The latest Census figures show a very dismal situation for the housing market.  The US homeownership rate has plunged to a 48 year low and the pipeline for future buyers is simply not materializing.  We’ve noted that in places like California the big push in prices has come in the form of big investors, foreign money, and the ever present flipper brigade.  Yet this trend is not only a coastal phenomenon.  Contrary to stucco box sarcophagus loving boomers, the US does not revolve around Southern California.  Big shock, I know.  Large metro areas around the nation are following a similar path.  The next generation of home buyers are priced out and many are viewing homeownership as a lofty if not impossible goal.  Rents continue to rise and thanks to the big buy by large investors over the past few years, inventory has been siphoned off the market and regular families have been left in the lurch.  We are quickly becoming a nation of renters.

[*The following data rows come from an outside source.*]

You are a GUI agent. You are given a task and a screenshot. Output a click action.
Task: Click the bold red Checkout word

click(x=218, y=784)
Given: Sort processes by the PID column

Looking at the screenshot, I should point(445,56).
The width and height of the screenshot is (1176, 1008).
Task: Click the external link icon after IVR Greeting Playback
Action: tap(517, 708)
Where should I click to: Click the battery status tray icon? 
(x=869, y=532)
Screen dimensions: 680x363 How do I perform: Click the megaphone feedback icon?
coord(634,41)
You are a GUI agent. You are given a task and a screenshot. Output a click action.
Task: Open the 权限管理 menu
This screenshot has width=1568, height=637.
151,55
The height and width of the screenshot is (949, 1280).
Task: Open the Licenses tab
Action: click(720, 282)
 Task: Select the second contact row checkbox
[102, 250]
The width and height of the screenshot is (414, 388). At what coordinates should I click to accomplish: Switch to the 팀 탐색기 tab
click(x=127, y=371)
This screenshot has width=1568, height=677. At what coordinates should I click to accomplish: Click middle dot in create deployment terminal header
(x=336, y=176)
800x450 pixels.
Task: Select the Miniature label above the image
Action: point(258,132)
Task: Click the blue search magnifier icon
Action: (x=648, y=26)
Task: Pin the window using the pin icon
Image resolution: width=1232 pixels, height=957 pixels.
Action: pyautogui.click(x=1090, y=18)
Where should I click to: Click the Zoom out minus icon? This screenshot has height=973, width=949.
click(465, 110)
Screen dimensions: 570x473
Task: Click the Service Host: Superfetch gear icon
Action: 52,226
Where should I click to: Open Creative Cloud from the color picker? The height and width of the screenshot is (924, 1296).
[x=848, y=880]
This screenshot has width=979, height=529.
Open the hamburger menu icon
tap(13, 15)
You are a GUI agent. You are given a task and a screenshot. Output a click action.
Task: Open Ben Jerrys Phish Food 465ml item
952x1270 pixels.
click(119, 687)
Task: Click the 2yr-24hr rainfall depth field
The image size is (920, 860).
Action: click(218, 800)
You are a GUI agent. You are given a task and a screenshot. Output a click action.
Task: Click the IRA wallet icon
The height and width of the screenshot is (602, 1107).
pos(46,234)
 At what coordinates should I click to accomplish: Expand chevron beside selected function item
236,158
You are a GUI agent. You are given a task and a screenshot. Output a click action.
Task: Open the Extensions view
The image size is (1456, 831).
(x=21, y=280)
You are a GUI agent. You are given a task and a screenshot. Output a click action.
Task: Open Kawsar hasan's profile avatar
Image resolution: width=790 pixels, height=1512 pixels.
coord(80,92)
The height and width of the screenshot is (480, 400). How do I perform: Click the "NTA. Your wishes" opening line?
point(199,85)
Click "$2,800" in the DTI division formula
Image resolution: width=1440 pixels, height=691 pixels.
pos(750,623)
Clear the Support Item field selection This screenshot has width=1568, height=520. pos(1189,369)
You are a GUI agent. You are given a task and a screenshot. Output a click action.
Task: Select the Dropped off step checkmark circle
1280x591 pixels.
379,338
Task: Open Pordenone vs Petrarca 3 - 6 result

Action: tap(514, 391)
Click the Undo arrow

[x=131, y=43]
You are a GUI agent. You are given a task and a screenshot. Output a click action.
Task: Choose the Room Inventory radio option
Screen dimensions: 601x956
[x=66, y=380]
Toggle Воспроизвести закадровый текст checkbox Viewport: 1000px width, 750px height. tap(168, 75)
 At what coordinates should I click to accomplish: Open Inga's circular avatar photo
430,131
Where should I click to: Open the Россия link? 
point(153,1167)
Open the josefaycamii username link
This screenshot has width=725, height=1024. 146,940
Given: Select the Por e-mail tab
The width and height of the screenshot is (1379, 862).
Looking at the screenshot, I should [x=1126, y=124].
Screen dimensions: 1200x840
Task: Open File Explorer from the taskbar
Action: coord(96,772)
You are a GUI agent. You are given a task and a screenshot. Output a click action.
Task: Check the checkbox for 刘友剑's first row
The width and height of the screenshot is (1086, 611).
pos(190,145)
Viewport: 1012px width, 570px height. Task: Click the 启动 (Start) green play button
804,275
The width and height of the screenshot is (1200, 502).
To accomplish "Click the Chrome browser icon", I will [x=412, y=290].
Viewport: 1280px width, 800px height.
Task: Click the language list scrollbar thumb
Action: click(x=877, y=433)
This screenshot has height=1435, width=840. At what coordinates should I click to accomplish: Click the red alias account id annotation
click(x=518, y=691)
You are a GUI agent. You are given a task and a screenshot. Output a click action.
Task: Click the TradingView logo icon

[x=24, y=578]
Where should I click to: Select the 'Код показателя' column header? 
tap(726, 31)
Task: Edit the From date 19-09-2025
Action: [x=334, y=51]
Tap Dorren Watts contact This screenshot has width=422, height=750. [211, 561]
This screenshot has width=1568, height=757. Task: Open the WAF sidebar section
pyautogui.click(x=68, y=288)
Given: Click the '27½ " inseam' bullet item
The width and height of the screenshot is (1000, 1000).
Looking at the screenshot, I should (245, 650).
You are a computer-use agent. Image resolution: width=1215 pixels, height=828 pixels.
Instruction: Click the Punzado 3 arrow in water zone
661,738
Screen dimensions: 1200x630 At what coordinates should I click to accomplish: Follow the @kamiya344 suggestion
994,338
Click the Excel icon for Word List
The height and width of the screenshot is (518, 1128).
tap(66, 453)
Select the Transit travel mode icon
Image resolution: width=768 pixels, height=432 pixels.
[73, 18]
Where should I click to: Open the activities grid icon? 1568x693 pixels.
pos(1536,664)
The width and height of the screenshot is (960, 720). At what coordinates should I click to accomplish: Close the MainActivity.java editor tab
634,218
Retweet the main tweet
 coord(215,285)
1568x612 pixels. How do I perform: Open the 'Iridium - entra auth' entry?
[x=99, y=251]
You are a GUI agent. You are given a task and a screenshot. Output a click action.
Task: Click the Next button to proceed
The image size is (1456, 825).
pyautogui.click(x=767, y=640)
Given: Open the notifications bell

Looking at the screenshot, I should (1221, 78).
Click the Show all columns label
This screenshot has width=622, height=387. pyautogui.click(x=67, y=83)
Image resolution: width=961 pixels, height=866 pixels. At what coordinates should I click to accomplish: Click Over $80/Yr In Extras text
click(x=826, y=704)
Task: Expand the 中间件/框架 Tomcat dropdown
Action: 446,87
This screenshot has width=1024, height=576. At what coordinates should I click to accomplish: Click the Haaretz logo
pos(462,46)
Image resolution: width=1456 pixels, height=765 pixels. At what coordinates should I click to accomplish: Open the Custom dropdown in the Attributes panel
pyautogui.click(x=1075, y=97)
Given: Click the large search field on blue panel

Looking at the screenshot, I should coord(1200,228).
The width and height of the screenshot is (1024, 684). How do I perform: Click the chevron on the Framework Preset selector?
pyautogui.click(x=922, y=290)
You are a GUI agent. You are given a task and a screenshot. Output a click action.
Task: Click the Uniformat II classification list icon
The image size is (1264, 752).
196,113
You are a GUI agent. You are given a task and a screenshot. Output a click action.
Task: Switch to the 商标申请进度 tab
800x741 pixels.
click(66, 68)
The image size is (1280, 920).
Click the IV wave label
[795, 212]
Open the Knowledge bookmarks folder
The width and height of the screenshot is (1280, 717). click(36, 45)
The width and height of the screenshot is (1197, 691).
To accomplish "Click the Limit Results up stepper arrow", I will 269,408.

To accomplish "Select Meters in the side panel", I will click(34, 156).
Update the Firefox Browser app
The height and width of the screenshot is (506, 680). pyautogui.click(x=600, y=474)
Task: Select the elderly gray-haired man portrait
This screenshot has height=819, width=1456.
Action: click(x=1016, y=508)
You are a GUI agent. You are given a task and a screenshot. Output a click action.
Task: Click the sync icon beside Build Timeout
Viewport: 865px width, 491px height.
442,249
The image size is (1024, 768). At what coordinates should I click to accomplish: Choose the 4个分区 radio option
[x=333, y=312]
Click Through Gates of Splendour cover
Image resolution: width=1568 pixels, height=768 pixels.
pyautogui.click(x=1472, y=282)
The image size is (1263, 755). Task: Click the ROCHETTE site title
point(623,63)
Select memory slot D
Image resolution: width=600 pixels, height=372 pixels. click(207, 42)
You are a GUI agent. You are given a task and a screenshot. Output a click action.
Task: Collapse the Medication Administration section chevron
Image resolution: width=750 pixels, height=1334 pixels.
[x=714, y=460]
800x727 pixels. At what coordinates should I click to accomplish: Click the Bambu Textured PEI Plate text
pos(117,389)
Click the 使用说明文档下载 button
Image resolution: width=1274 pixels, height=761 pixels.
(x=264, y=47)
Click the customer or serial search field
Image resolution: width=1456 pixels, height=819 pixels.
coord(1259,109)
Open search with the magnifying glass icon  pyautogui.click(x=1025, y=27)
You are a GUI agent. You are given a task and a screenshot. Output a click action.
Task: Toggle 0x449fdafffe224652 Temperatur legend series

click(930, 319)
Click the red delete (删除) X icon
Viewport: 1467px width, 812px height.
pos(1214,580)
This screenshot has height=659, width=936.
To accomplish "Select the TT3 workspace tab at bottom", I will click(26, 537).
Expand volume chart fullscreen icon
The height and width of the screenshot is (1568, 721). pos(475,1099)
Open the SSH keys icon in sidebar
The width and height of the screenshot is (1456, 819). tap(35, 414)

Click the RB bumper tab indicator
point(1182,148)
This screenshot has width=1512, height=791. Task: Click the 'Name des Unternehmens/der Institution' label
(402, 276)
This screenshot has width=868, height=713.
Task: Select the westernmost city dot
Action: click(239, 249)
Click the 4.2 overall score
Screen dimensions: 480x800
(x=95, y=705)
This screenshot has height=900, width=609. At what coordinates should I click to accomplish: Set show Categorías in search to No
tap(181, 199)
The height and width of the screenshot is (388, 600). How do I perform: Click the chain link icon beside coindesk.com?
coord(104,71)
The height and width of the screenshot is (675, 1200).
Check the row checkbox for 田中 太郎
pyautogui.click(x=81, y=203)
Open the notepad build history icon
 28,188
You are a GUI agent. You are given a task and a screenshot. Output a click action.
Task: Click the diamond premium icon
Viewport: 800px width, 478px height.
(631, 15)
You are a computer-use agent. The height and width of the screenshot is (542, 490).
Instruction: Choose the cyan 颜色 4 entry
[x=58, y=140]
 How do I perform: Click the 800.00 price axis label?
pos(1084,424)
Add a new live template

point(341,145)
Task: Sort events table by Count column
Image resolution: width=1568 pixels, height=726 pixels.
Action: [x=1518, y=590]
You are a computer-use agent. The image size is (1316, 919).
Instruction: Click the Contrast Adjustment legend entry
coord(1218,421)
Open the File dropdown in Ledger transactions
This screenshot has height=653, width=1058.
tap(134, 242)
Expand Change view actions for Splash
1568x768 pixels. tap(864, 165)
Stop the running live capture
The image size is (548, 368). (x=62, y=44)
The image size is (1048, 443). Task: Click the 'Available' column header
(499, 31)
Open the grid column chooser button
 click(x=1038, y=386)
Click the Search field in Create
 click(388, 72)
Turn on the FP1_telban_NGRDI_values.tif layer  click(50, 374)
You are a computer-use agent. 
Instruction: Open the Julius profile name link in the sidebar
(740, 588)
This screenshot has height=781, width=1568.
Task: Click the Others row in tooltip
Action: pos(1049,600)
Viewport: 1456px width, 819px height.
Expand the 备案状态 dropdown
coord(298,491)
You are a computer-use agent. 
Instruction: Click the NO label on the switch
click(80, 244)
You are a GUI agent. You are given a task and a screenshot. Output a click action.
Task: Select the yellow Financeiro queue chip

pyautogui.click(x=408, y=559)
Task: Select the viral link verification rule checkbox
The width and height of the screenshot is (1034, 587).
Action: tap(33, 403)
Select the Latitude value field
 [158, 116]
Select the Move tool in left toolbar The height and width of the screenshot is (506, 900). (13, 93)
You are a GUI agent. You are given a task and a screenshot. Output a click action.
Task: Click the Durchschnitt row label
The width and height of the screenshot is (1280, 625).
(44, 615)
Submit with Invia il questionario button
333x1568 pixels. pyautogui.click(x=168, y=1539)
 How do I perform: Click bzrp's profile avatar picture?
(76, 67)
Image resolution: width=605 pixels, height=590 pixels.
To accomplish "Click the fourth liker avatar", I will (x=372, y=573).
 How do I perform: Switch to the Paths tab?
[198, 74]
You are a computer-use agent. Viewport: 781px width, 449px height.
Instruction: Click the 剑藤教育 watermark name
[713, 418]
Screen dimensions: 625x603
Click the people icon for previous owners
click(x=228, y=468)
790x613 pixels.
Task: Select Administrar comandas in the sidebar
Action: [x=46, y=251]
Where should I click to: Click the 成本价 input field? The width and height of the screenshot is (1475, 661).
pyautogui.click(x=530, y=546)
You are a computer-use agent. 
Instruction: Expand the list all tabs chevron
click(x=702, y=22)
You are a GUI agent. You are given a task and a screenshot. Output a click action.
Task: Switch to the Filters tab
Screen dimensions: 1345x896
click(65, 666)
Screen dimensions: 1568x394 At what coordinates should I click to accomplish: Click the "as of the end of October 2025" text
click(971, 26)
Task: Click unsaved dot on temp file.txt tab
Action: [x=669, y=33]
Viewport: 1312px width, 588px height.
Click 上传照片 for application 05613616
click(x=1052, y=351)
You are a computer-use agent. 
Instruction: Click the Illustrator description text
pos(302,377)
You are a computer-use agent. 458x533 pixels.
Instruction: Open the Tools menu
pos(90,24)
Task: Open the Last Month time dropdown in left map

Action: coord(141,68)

Rental Apocalypse is here to stay

Gallup recently published an interesting survey looking at the expectations of non-homeowners.  This is really important because this will drive future home building and buying for years to come.  I’m surprised at the speed in which financial amnesia floods California.  The booms and busts are like bong hits.  One day people are on a good high and the next, the market is imploding.  Yet somehow, even recent history like 2007 through 2009 is viewed as some kind anomaly.  The 1,000,000+ California households that lost their homes to foreclosure are left to lick their wounds and are ignored by the press.  We rather hide that funky part of family history in the attic.  We are all about winning even if it means leveraging every penny you have to be owned by your home.  Apparently this memo is spreading across the country as seen by non-homeowner expectations:

gallup housing

The most important line here is the “not for the foreseeable future” jumping 10 percent from 2013 to 2015.  Isn’t the rising stock market and housing prices being up good for everyone?  Apparently not when incomes are not keeping up.  And we put ourselves in a low rate predicament.  The entire market is now conditioned to low rates.  Even a minor hint of rates going up sends the market into a reality show meltdown with all the subsequent scripted drama that it entails.  People are simply seeing homeownership as a more unlikely option.  Millions of Millennials are living with mom and dad because they can’t afford to rent, let alone buy.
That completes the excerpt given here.